Connection between OLS and Differences in Averages

In cases where the primary variable of interest is binary, the regression of any outcome variable on this binary variable is just a difference in means or the naive difference. But don’t let me just tell you this to make you believe it; let’s derive it.
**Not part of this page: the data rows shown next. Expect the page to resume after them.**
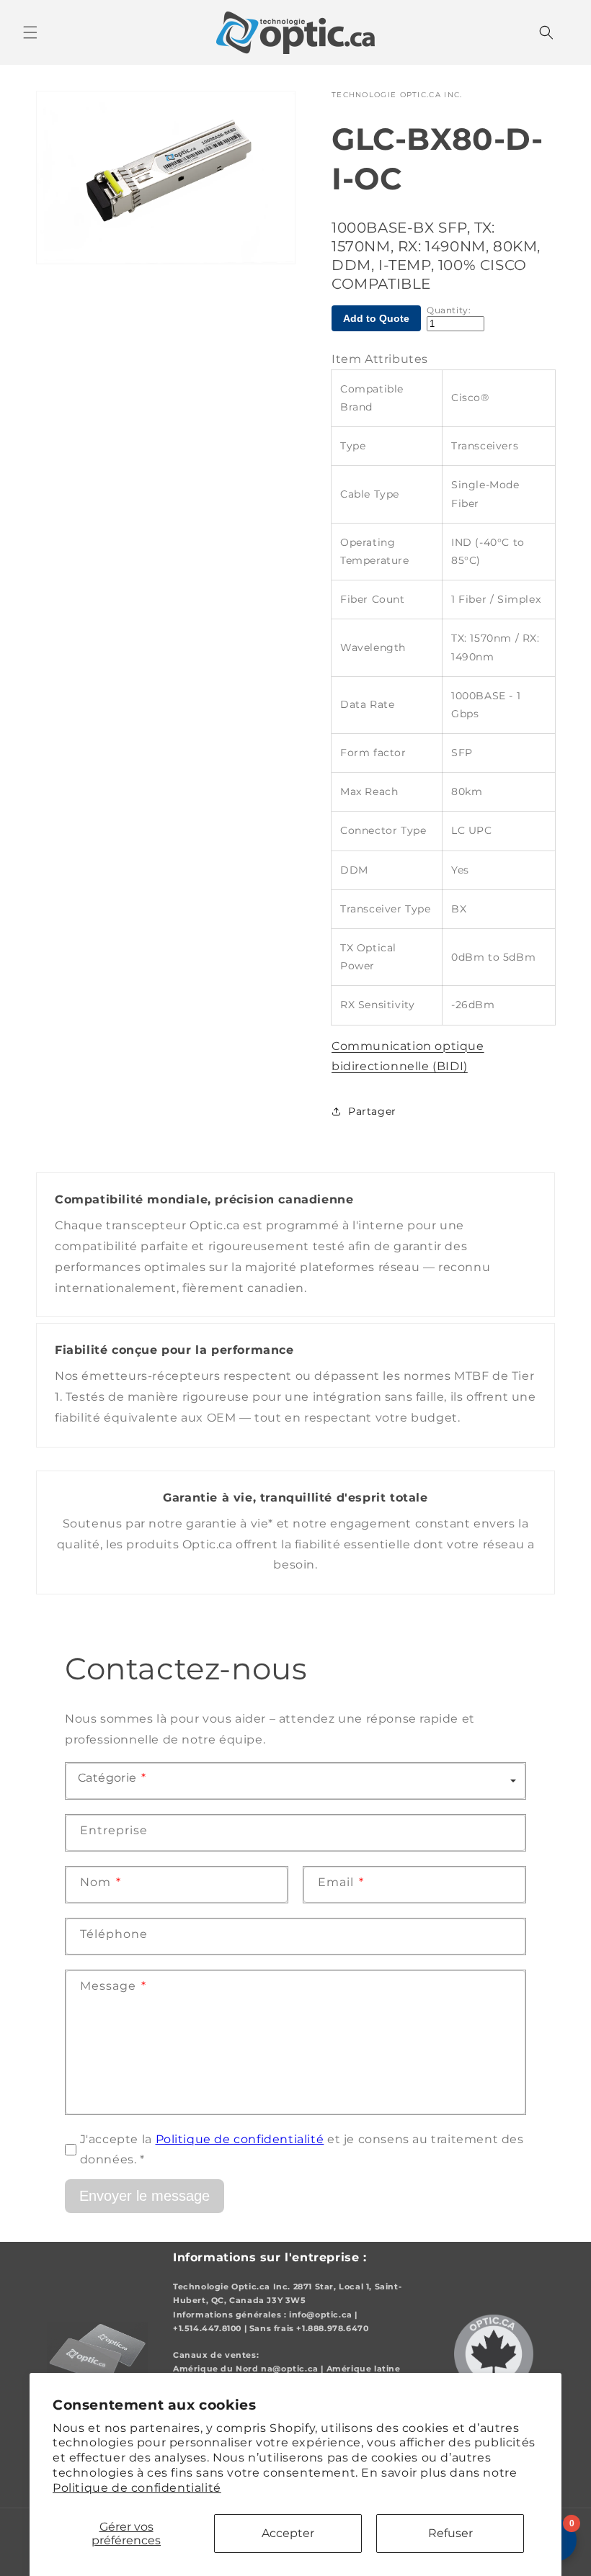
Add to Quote (376, 318)
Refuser (450, 2533)
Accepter (288, 2533)
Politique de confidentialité (137, 2488)
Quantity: (449, 310)
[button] (30, 32)
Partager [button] (372, 1111)
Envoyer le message (144, 2196)
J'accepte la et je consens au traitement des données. (302, 2149)
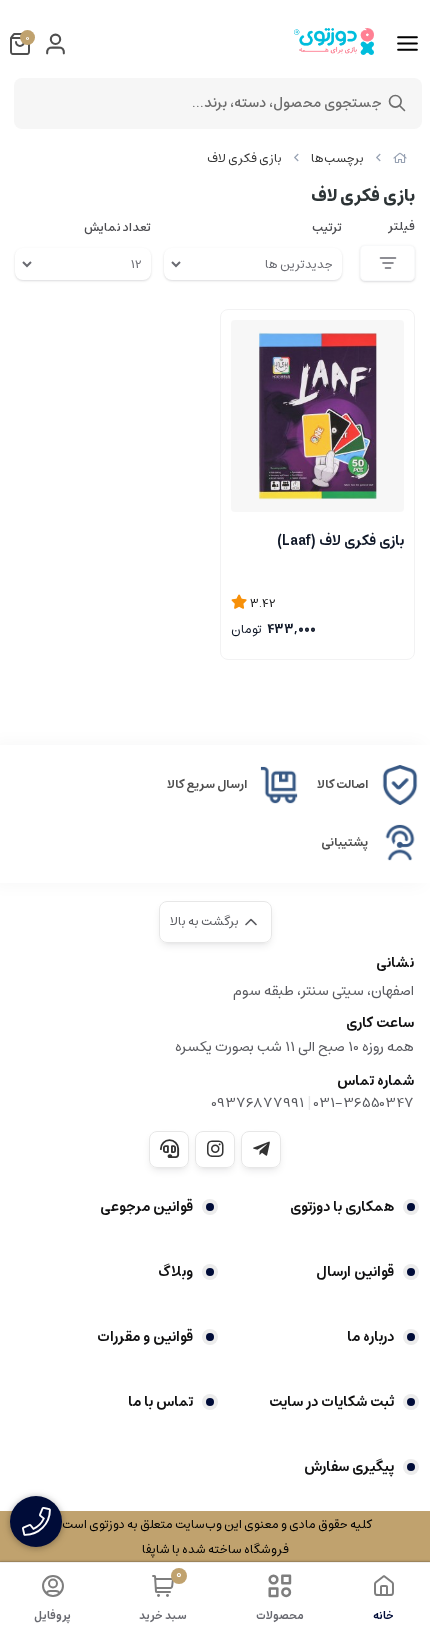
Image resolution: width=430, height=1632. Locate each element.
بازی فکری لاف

Let’s say we have the following regression:

$Y = \alpha + \delta D + \varepsilon$ , where:

Y is the dependent variable,
D is a binary (indicator) variable.
$\alpha$ is the intercept
$\delta$ is the coefficient of interest, and
$\epsilon$ is the error term.

Step 1: Taking Expectations

Since D is binary, we compute the expected value of $Y$ Conditional on D:

When $D = 0$ :

$E[Y | D = 0] = \alpha + \delta(0) + E[\varepsilon | D=0] = \alpha$

Assuming $E[\varepsilon | D=0] = 0$

When $D = 1:$

$E[Y | D = 1] = \alpha + \delta(1) + E[\varepsilon | D=1] = \alpha + \delta$

Assuming $E[\varepsilon | D=1] = 0$

These assumptions are essentially a version of unbiasedness

Step 2: Difference in Means Interpretation

The coefficient $\delta$ represents the difference in the expected values of $Y$ for the two groups:

$E[Y | D=1] - E[Y | D=0] = (\alpha + \delta) - \alpha = \delta.$

Thus, $\delta$ captures the difference in the mean outcome between the treatment group $D=1$ and the control group $D=0$

Now notice that without the assumptions the subtraction above would be

E[Y | D=1] - E[Y | D=0] = (\alpha+\delta+E[\varepsilon | D=1]) - (\alpha+E[\varepsilon | D=0]) \\ =E[\varepsilon | D=1] -E[\varepsilon | D=0]+\delta

If we don’t assume unbiasedness, then the difference in means give us the causal effect $\delta$ plus bias, and here it is written in a different way. This would also be true for regression.